The EU and the US negotiate the Transatlantic Trade and Investment Partnership (TTIP). The following are the core theses of our talk on what the EU and the US aim for with TTIP and why the state isn't simply chased by big business when making its external trade policy as a core of its economic and foreign policy.
The points here are presented as claims—in the workshop we will explain them in more detail.
- TTIP aims to make market access easier for capitalist companies from the respective other side of the Atlantic, to lower any barriers and costs of trade between the two big markets and to give investors from the other side more safety.
- Capitalist states want their economy to grow and succeed as it is their basis of power. On their territory, states simply set the conditions for capitalist growth.
- Elsewhere in the world, a state needs to make arrangements with others states to determine the conditions they set for foreign capital.

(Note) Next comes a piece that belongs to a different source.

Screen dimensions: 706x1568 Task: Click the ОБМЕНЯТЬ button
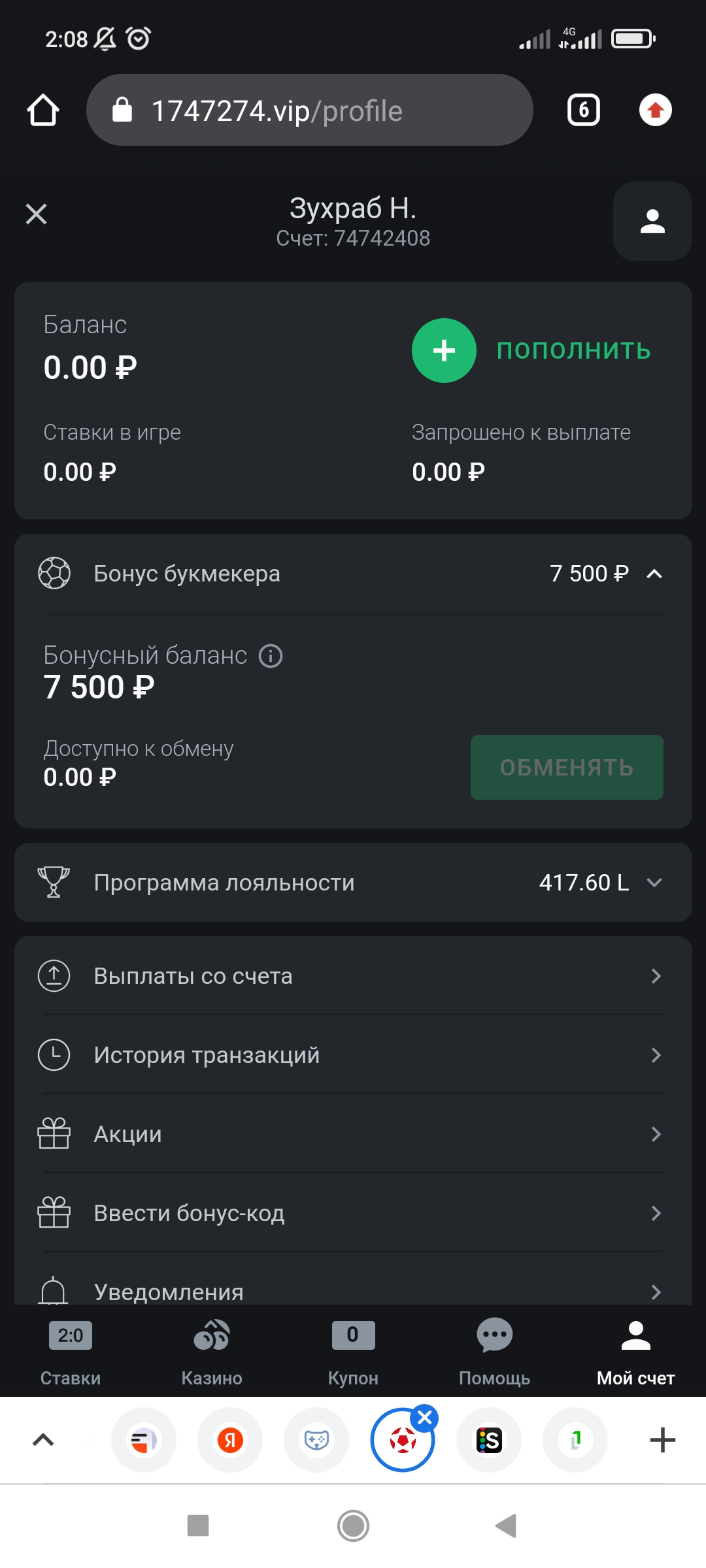coord(567,767)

- With TTIP, new conditions for trade between the world power and one of the leading economic blocks are being negotiated: the EU and the US with their respective calculations aim to agree on new conditions for their respective national economies to accumulate.
- Both want to enhance the conditions for their own capitalist companies active abroad. They also want to attract foreign capital with a particular interest in strengthening their respective currency.
- EU and US aim to draw a blueprint for trade deals worldwide. By the mere strength of their economies and the pressure they create for other states, they hope to be able to lay down the ground work for a more liberalised trade regime worldwide.